Prompt:
Search the data for the word "della". Reproduce every line where it is found.
BEGIN Exercise material
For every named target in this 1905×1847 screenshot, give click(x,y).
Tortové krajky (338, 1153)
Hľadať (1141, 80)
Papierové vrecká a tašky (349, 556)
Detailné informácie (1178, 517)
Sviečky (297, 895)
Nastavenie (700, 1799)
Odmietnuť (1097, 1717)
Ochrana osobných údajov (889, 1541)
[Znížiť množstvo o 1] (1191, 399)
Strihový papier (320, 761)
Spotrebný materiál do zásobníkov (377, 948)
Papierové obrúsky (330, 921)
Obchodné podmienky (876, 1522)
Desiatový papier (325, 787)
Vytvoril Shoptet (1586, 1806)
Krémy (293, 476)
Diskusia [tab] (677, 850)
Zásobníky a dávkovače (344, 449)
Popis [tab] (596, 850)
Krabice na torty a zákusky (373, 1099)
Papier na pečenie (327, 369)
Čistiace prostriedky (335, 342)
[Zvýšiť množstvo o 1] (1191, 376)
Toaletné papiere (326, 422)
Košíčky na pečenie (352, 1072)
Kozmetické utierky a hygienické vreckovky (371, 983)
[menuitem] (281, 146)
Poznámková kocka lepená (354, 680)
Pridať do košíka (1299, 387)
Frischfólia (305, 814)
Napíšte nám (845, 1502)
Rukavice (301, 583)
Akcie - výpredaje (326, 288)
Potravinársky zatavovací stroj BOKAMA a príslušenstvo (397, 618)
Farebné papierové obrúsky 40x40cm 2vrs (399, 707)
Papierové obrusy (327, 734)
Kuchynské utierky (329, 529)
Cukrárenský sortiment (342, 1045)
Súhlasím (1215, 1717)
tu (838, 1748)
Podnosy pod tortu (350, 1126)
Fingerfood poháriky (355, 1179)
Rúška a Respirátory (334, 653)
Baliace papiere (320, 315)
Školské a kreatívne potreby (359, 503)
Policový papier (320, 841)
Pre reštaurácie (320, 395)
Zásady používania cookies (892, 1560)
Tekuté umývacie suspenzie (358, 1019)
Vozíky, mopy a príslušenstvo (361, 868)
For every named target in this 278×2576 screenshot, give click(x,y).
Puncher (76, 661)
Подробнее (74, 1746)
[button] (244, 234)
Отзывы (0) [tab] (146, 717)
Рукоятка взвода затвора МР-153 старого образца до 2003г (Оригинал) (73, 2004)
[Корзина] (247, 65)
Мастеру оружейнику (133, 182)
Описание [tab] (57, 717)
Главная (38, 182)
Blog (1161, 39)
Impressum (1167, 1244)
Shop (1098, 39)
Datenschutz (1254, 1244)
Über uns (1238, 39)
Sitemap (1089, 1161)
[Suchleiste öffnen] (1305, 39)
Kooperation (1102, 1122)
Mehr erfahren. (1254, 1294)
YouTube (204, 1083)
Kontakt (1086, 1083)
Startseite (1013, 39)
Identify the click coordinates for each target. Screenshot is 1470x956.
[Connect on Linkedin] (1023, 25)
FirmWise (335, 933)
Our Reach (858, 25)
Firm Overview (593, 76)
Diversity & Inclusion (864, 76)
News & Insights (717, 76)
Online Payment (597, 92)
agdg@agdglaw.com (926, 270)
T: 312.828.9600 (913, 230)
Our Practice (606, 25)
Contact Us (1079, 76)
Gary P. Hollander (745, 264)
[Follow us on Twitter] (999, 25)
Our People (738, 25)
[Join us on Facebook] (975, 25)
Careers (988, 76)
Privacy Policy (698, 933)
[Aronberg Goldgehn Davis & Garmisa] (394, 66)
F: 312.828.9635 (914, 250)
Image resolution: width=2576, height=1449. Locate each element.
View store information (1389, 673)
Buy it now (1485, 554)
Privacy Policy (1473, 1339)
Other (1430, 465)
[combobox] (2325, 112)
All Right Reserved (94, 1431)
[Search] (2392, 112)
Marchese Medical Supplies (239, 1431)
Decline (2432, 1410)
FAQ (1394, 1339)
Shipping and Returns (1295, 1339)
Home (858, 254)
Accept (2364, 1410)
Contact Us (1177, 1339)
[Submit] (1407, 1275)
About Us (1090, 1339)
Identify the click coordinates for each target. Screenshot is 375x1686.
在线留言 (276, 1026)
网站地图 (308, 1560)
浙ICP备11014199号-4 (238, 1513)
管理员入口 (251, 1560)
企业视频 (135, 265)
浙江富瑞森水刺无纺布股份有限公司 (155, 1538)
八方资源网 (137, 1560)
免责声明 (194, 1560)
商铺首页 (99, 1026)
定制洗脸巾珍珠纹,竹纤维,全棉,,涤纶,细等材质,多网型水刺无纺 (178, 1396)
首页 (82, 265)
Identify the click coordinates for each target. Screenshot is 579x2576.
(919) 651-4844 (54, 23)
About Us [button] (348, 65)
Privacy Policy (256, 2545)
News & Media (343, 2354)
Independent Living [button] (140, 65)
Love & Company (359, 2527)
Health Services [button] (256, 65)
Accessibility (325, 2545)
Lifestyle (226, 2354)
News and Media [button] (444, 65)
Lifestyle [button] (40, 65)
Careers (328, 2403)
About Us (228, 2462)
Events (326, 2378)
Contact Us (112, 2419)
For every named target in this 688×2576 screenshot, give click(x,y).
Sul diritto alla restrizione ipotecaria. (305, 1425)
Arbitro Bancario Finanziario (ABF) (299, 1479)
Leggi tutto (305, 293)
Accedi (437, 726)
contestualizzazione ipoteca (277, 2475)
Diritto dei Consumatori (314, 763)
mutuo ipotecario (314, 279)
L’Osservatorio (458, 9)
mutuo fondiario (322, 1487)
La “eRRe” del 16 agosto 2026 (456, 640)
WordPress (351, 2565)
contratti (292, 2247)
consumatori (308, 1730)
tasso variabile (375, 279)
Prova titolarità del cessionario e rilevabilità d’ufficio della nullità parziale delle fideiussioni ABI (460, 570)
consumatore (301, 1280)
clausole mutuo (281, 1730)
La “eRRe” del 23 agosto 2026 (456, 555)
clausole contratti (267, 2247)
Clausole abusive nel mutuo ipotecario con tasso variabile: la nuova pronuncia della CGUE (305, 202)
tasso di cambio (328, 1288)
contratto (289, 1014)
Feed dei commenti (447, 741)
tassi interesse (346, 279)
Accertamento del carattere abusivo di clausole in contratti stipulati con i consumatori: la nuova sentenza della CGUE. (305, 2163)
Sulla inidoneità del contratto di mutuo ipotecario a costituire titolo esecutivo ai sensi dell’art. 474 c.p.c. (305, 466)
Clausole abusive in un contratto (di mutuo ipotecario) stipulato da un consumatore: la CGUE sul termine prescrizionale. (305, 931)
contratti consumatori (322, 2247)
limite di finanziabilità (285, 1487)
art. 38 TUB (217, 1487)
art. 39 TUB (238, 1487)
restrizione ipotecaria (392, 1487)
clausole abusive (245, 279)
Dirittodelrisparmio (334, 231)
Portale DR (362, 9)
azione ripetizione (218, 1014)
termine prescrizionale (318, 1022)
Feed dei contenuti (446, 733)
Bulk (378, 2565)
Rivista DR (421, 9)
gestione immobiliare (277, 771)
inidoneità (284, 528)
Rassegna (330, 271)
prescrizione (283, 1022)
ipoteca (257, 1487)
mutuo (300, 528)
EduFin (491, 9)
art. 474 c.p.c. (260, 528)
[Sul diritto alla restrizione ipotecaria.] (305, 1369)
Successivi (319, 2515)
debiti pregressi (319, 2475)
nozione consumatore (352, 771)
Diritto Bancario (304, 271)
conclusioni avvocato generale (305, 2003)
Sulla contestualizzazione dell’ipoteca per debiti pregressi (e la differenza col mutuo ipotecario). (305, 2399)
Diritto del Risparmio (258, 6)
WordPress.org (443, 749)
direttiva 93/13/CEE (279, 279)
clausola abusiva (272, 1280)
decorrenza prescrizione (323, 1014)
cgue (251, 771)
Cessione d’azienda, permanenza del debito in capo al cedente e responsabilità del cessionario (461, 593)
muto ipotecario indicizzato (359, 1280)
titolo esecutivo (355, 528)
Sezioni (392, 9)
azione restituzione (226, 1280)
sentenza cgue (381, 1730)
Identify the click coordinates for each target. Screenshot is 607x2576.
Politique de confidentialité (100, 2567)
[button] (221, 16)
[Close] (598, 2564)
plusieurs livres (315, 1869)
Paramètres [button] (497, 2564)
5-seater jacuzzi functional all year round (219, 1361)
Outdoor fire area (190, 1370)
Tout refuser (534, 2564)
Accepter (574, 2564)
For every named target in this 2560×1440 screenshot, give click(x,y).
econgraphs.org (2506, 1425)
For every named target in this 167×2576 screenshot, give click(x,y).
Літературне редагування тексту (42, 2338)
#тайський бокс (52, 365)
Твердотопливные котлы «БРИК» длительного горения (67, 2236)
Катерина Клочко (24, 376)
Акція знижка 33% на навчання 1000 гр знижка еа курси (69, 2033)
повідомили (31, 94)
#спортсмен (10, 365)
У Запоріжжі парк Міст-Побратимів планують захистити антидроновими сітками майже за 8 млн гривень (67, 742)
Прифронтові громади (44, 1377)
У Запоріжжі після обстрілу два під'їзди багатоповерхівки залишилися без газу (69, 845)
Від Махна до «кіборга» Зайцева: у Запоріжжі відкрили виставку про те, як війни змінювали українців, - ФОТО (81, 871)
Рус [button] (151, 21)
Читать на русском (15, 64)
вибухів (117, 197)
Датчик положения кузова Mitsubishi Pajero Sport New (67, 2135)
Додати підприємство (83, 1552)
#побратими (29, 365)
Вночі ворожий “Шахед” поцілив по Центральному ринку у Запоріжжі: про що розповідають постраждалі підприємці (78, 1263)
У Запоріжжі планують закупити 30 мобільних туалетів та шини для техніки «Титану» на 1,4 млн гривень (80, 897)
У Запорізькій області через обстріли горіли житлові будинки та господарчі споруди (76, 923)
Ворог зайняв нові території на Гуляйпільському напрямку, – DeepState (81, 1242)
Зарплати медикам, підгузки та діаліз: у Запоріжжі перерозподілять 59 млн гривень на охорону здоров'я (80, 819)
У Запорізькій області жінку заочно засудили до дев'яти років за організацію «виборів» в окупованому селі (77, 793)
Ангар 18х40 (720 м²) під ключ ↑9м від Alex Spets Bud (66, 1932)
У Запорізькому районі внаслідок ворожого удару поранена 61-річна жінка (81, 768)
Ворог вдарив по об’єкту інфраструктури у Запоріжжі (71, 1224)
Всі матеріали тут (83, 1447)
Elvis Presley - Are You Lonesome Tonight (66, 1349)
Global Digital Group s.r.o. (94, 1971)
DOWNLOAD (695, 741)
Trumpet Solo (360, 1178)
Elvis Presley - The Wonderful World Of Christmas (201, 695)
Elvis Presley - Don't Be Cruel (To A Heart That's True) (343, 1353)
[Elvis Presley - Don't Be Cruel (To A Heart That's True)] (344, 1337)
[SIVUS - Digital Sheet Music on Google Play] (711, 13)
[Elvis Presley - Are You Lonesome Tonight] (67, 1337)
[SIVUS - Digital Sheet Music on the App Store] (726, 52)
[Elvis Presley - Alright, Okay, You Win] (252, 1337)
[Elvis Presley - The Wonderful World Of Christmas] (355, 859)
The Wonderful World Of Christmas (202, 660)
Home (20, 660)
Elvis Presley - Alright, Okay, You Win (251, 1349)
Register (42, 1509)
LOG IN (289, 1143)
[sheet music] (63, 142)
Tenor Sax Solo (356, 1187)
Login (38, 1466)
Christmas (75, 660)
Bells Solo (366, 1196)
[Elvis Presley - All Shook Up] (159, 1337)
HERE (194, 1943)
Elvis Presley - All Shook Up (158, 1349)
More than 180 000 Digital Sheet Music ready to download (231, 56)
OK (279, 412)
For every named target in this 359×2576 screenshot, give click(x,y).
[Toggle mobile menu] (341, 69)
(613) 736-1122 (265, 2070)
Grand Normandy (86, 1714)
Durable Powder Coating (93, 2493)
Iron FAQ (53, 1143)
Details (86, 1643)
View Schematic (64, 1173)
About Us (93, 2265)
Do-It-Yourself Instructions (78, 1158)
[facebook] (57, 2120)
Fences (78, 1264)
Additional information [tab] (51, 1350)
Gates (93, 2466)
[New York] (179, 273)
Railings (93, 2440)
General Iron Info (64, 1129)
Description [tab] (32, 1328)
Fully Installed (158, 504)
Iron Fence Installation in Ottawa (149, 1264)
END Exercise material
Answer below:
Prova titolarità del cessionario e rilevabilità d’ufficio della nullità parziale delle fideiussioni ABI (460, 570)
Clausole abusive nel mutuo ipotecario con tasso variabile: la nuova pronuncia della CGUE (305, 202)
Accertamento del carattere abusivo di clausole in contratti stipulati con i consumatori: la nuova sentenza della CGUE. (305, 2163)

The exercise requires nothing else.